Everything in a DRS is going to have to be scanned and accountable for, because otherwise the money flows won't be there.
What can the UK learn from Ireland’s DRS?
Ireland’s DRS was launched in 2024, with the deposit ranging from €0.15-€0.25 (US$0.17-US$0.29), depending on the size of the container.
Since its launch, the scheme has successfully collected more than two billion drinks containers across the Republic of Ireland.
Many companies are learning from Ireland’s implementation and adjusting policy and practices ahead of the UK’s DRS.
One of these companies is Suntory Beverage and Food GB&I (SBF GB&I), which produces popular British drinks including Lucozade and Ribena.
SBF GB&I produced a whitepaper following the launch of Ireland’s DRS examining consumer behaviours and exploring how businesses can thrive under the scheme.
Fraser McIntosh, Head of External Affairs and Sustainability at SBF GB&I, says: “The early creation of an industry-wide working group was critical to the implementation of the Irish scheme. This enabled the Irish Government to appoint a capable scheme administrator in a timely manner, who was then accountable for delivering the scheme and key aspects of it, including the return handling fee and management of its contracts with suppliers.
“With Exchange for Change now appointed as the UK scheme’s Deposit Management Organisation (DMO), we are urging the new Welsh Government to appoint Exchange for Change as their DMO urgently so we can all work closely together. Experience from Ireland also demonstrates DRS regulations must be detailed and prescriptive, so there is no ambiguity that can create confusion and delay.”

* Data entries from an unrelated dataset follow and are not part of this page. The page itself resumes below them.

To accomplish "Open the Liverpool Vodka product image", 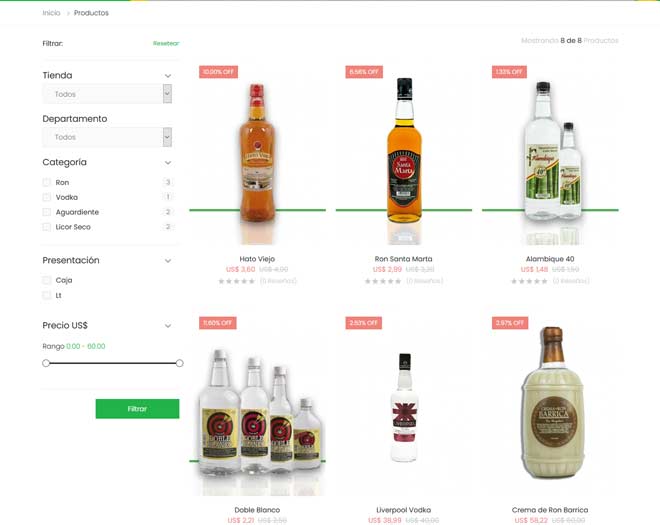I will [x=404, y=408].
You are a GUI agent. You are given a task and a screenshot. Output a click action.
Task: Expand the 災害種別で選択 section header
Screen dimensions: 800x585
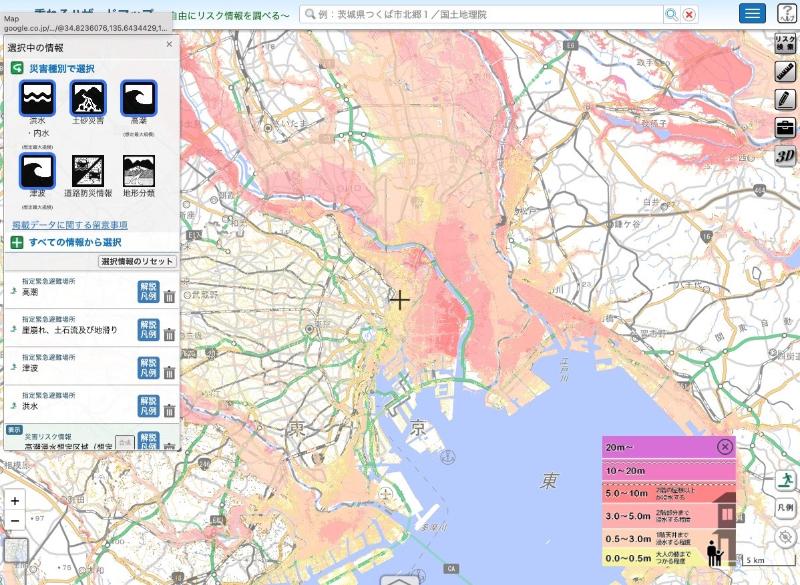[x=60, y=68]
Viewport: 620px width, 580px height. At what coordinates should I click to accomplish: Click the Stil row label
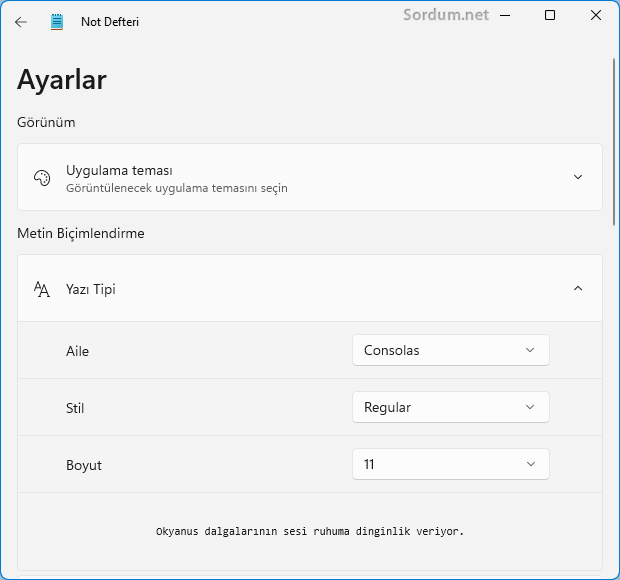click(76, 408)
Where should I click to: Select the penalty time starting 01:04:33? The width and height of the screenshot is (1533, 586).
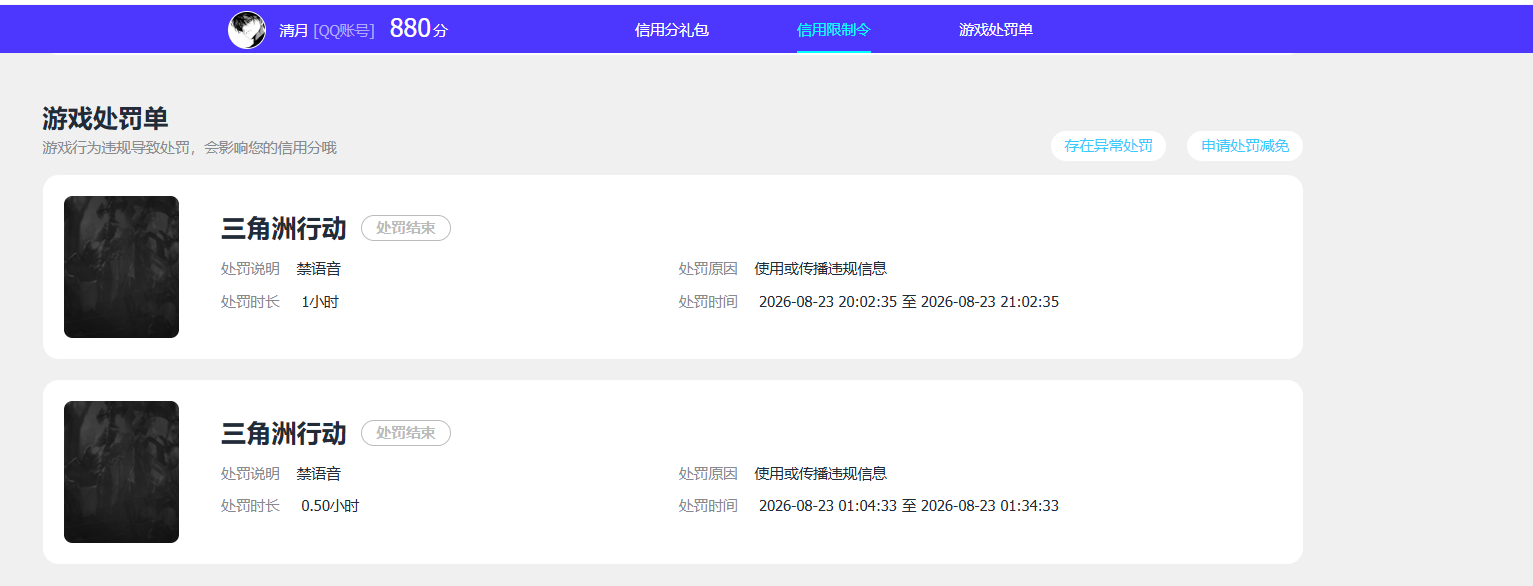click(x=909, y=507)
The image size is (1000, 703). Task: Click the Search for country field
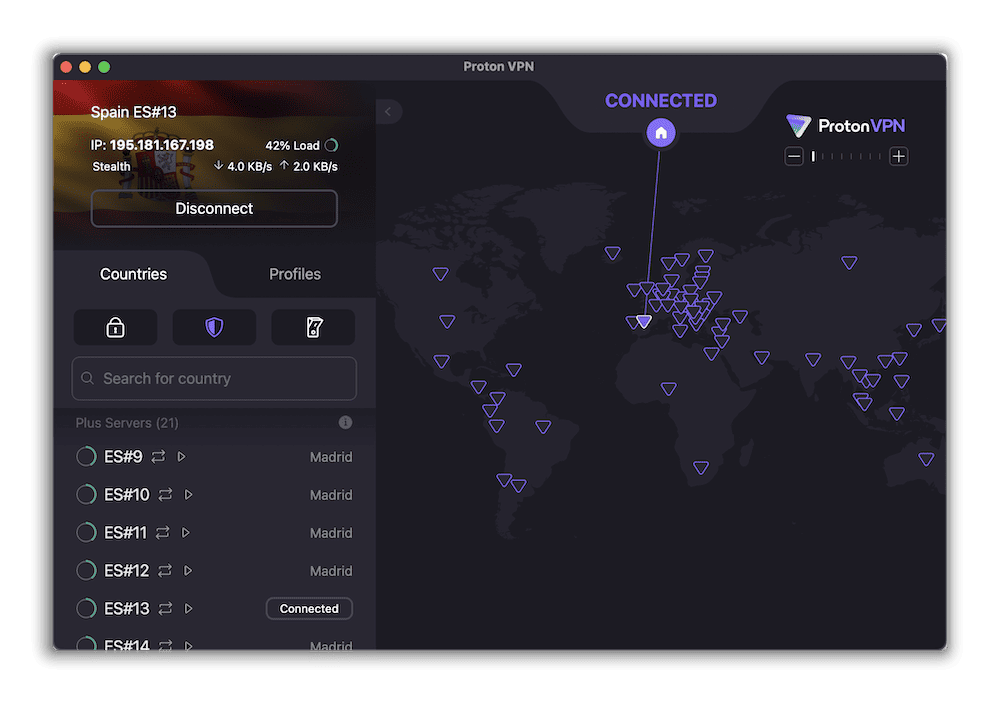[x=213, y=378]
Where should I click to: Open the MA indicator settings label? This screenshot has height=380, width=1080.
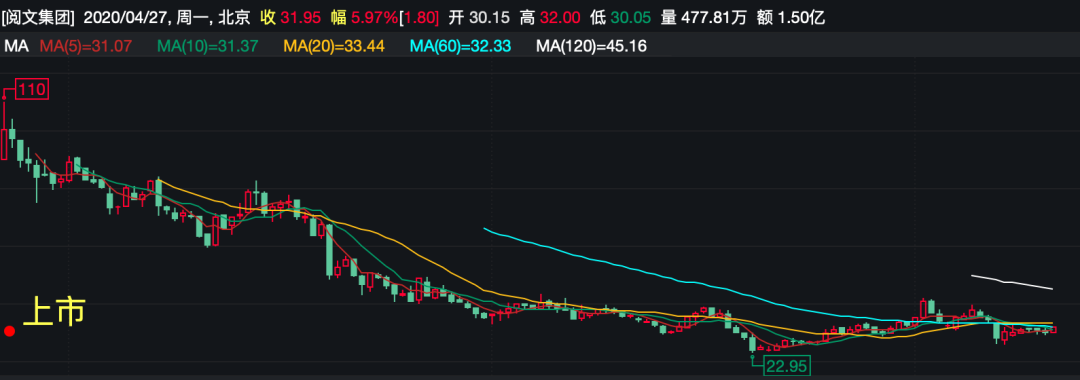coord(17,47)
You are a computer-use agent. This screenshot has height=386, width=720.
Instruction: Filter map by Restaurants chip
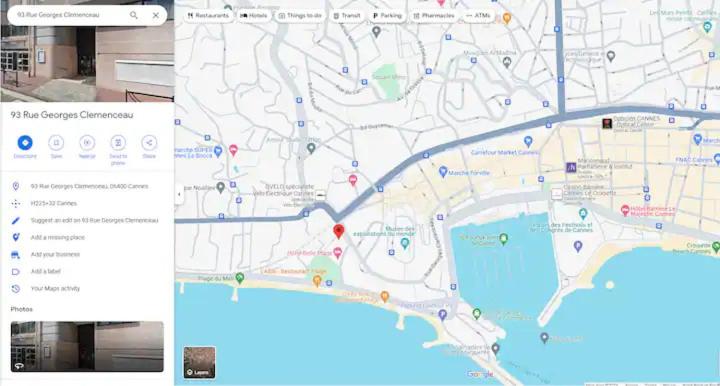(208, 16)

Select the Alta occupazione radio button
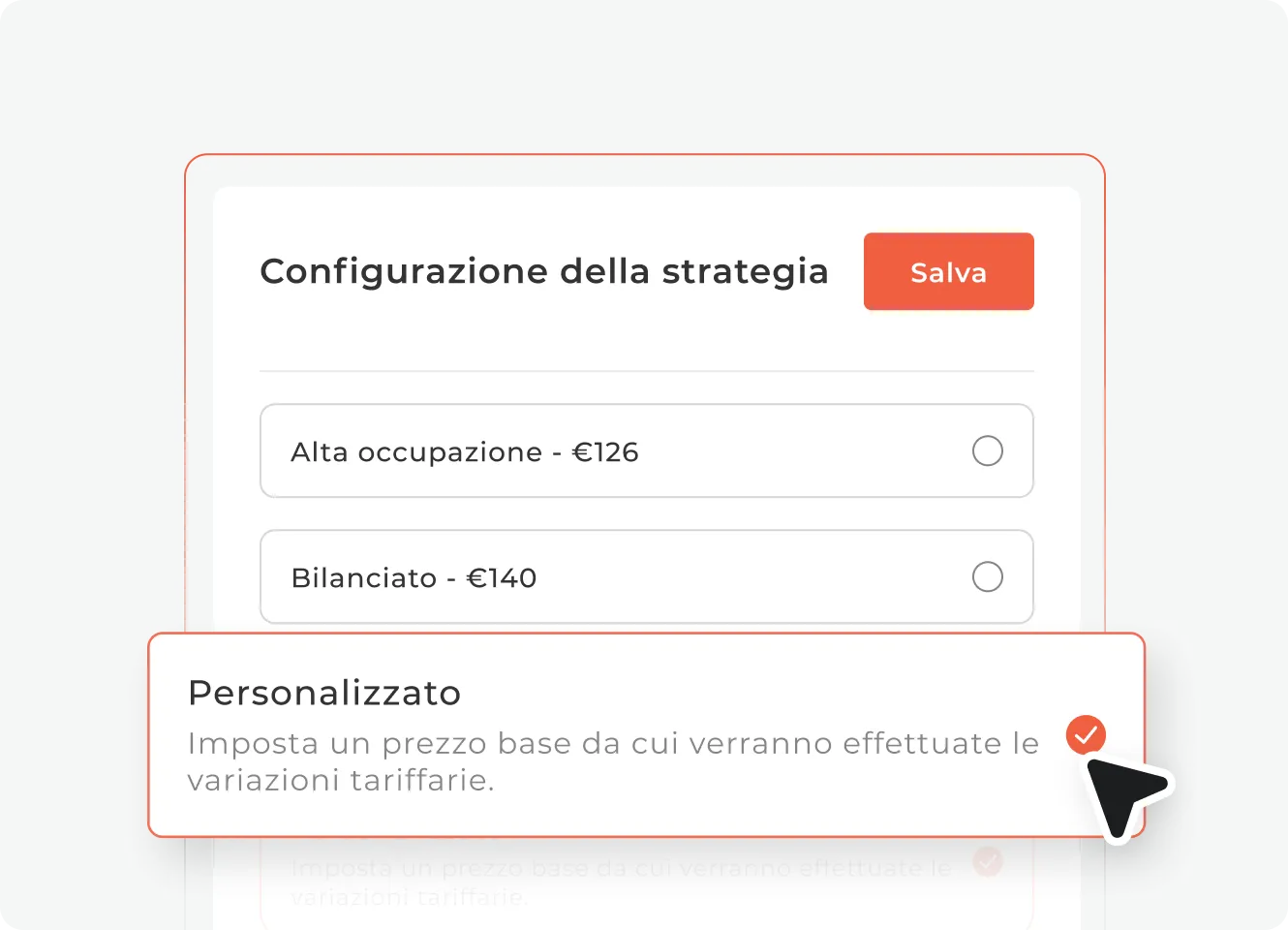988,450
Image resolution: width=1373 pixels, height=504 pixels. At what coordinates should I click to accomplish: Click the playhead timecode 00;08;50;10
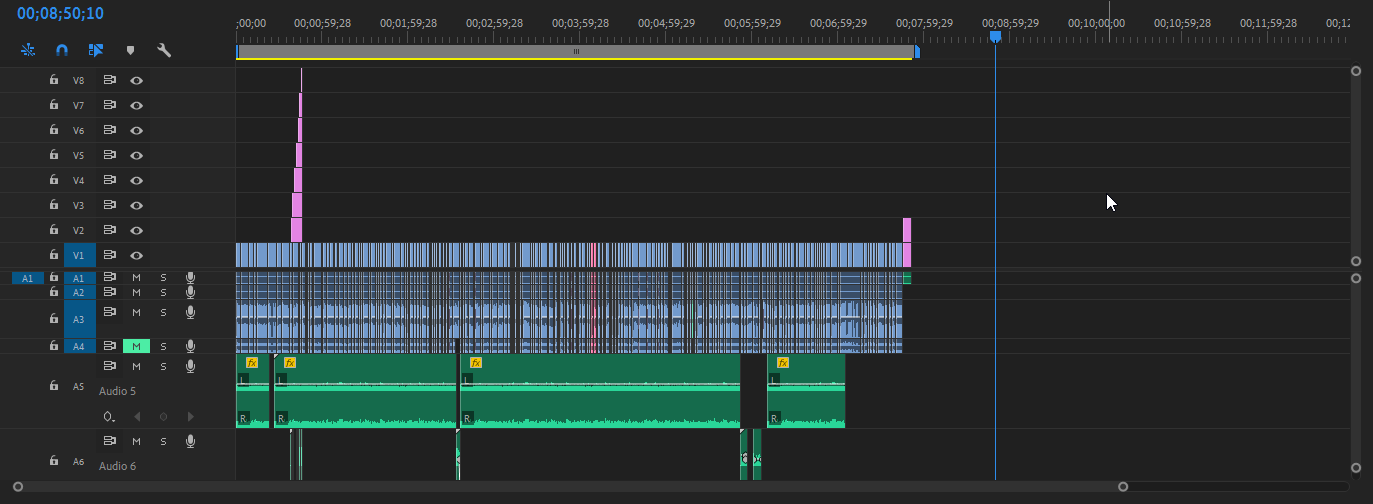(x=60, y=14)
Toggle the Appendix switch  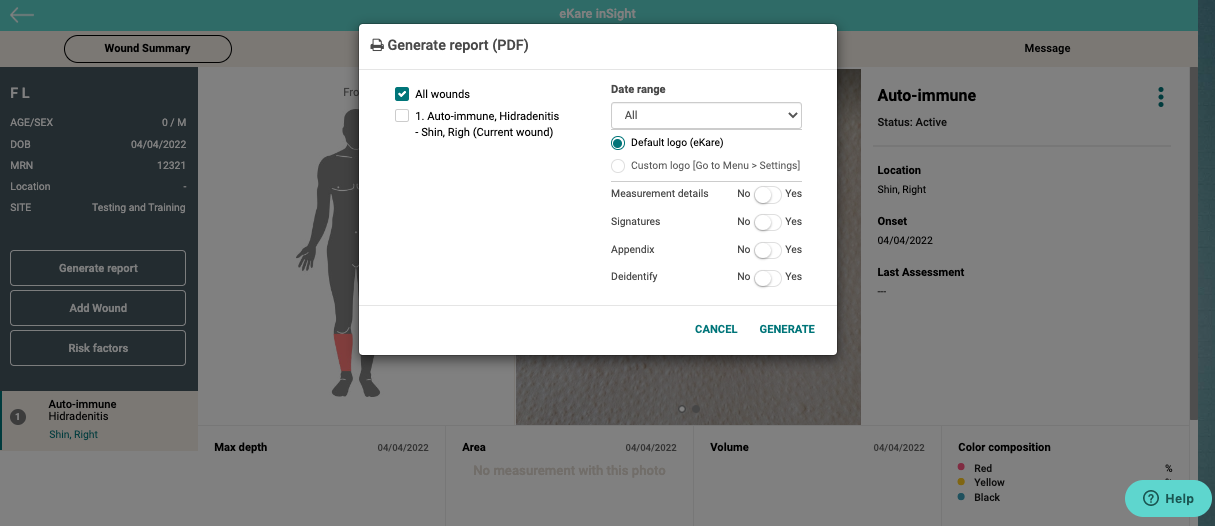click(767, 250)
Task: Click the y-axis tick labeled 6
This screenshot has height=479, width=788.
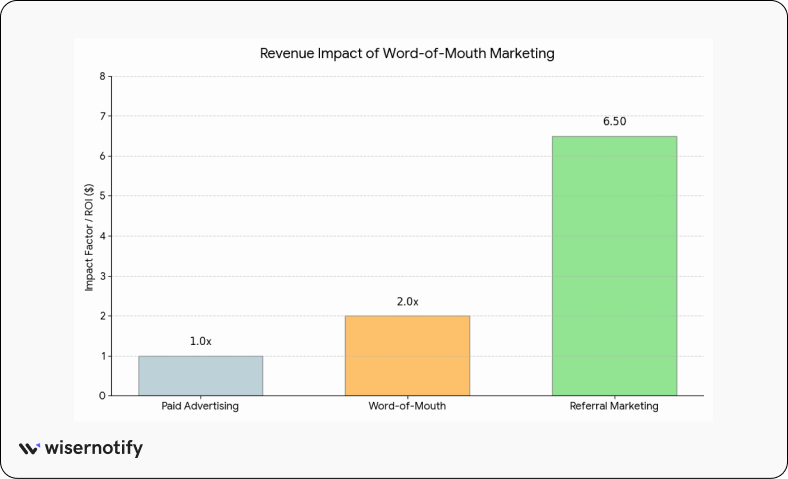Action: click(102, 156)
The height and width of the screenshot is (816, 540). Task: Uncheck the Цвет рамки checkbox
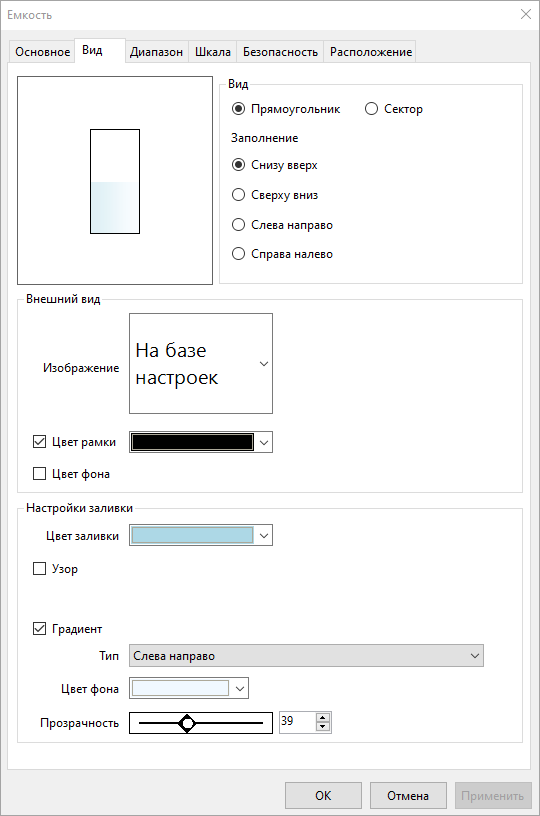pyautogui.click(x=40, y=442)
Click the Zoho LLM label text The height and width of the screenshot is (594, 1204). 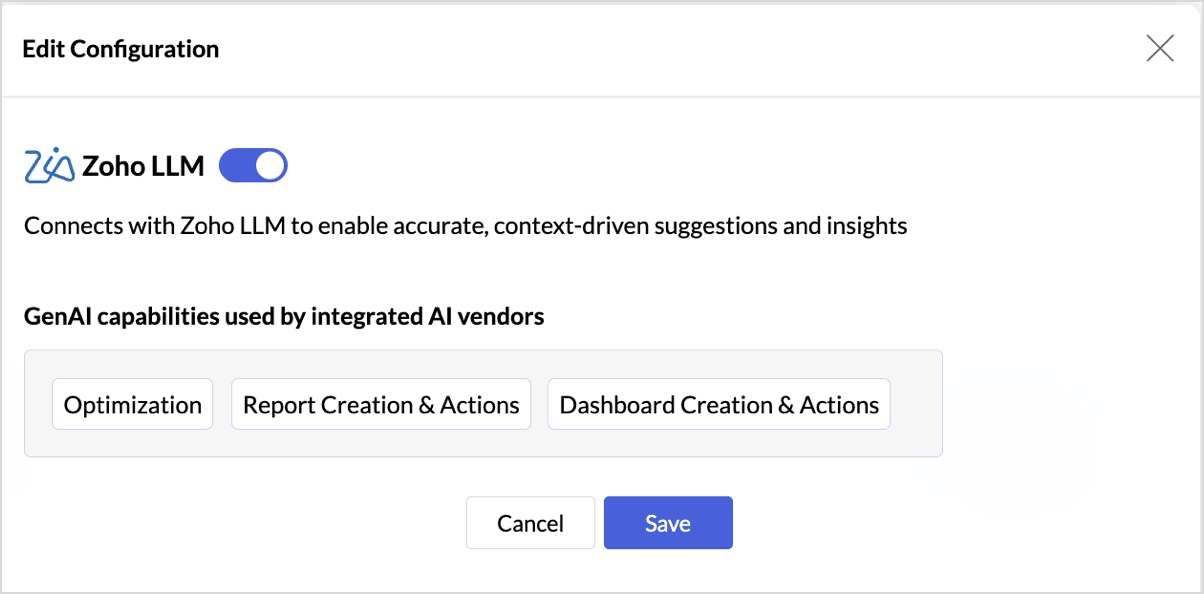(143, 167)
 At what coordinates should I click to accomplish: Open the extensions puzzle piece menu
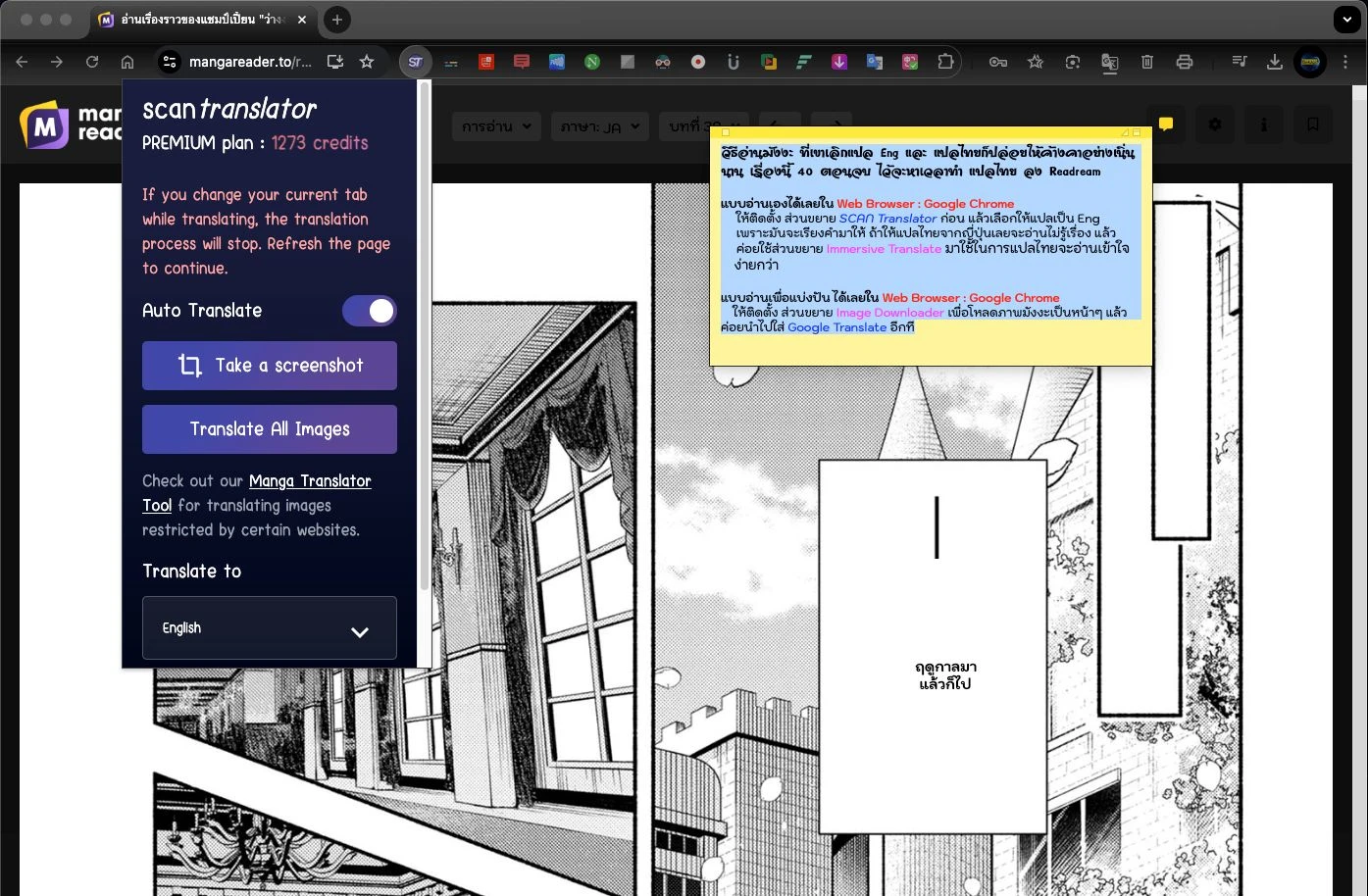click(x=945, y=62)
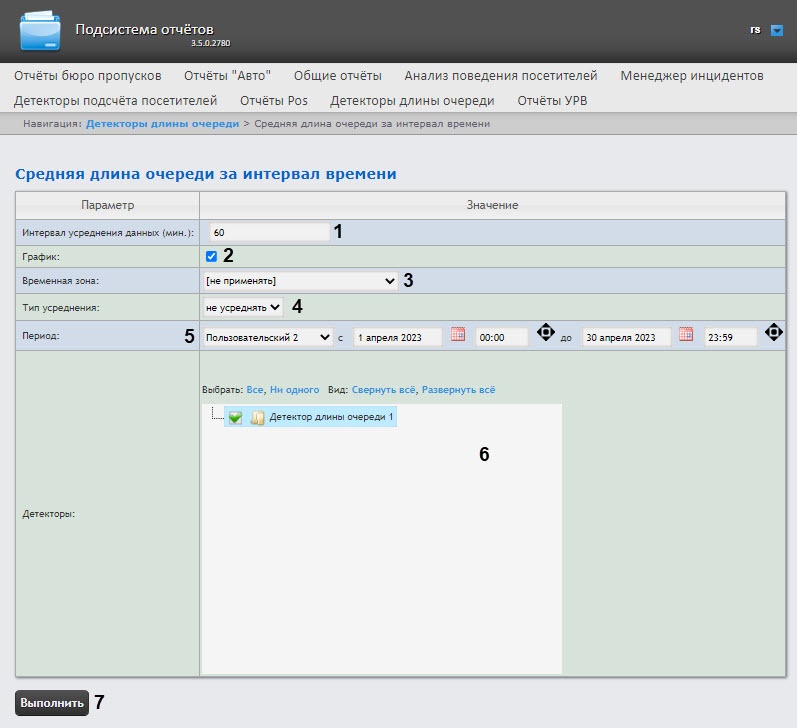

Fraser acknowledges the impact that other countries’ DRS can have on the UK, as well as the work that needs to be done in order for the scheme to be successful.
“DRS has the potential to be one of the most significant shifts in UK packaging policy in a generation,” he says, “but success will depend on clarity, coordination and collaboration across all nations of the UK.
“DRS will stimulate a circular economy for soft drinks containers, ensuring precious rPET is turned back into bottles and aluminium back into cans so that food-grade quality packaging can be used again and again.
“This circularity mindset will ultimately help the whole category to reduce litter and its CO₂ emissions. For it to be successful in these aims, interoperability between devolved nations is key.”